El secretario de Estado de EU, Marco Rubio, declaró este miércoles que el objetivo de la Administración de Donald Trump tras la captura de Maduro es lograr “una Venezuela amigable, estable, próspera y democrática”, en la que se celebren “elecciones libres y justas”.
Durante una audiencia en el Senado para explicar la política estadounidense hacia el país suramericano tras el ataque del 3 de enero en Caracas, Rubio advirtió que ese objetivo no se logrará en cuestión de semanas, sino que requerirá “algún tiempo”.
“El objetivo final es que queremos llegar a una fase de transición en la que tengamos una Venezuela amiga, estable, próspera y democrática, en la que todos los sectores de la sociedad estén representados en elecciones libres y justas”, indicó.
Asimismo, destacó que, aunque se puedan celebrar comicios, estos no serán justos si la oposición no tiene acceso a los medio de comunicación ni se le permite participar plenamente.
Tras el derrocamiento de Maduro, la prioridad inmediata fue evitar un escenario de inestabilidad, ante la posibilidad de que se desatara “una guerra civil” o un éxodo masivo hacia Colombia.
Para esto, Estados Unidos estableció “conversaciones directas y respetuosas” con las autoridades interinas, en referencia a la chavista, Delcy Rodríguez.
Parte de la estrategia incluye un mecanismo mediante el cual Venezuela puede vender crudo sancionado a precio de mercado bajo “supervisión” estadounidense, con el propósito de financiar la Policía y el aparato gubernamental, así como garantizar que los recursos se utilicen “en beneficio del pueblo venezolano”.
“Este mecanismo a corto plazo estabiliza el país y asegura que los ingresos del petróleo sancionado beneficien al pueblo venezolano, no al sistema anterior”, comentó.

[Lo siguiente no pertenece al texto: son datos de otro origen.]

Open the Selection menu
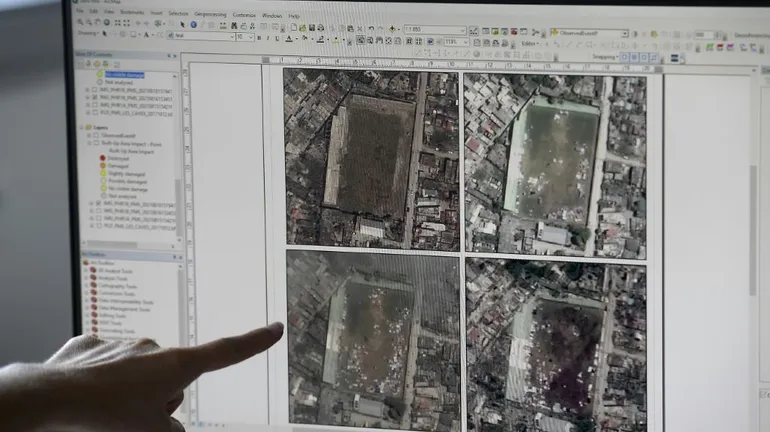This screenshot has height=432, width=770. coord(178,15)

La segunda fase, según Rubio, prioriza la recuperación económica y a la normalización de la industria petrolera, que posee las mayores reservas del mundo, promoviendo “ventas sin corrupción y sin favoritismos”.
Por esto, el secretario aplaudió que el Parlamento venezolano eliminara recientemente muchas de las restricciones sobre hidrocarburos para empresas privadas.
Además, detalló la necesidad de abrir espacios políticos a la oposición, recordando que aún hay cerca de 2 mil presos políticos en el país.
Sobre este tema, reconoció que las liberaciones se están produciendo más lento de lo deseado, pero aseguró que " se están liberando".
Al ser cuestionado si está al tanto que la agencia antidrogas investiga a Delcy Rodríguez por su presunta relación con el narcotráfico, Rubio contestó que a diferencia de Maduro, la presidenta interina no está imputada ante la Justicia estadounidense.
En su discurso escrito enviado al Comité de Relaciones Exteriores del Senado, el secretario de Estados amenazó con el “uso de la fuerza” si el nuevo Gobierno de Rodríguez no coopera plenamente con la Administración de Trump.
Machado puede formar parte de la transición en Venezuela
Rubio fue cuestionado por un senador demócrata sobre la decisión de Trump de mantener al margen del proceso de transición a la líder opositora María Corina Machado y fortalecer una relación con el Gobierno chavista.
Por esto, señaló que conoce a Machado desde hace muchos años y afirmó que ha tratado con ella mucho más que cualquiera de los miembros del Comité de Relaciones Exteriores del Senado que lo interrogó.
“Lo que intentamos desencadenar aquí es un proceso de estabilización, recuperación y transición hacia una situación en la que María Corina y otras personas puedan formar parte”, expresó.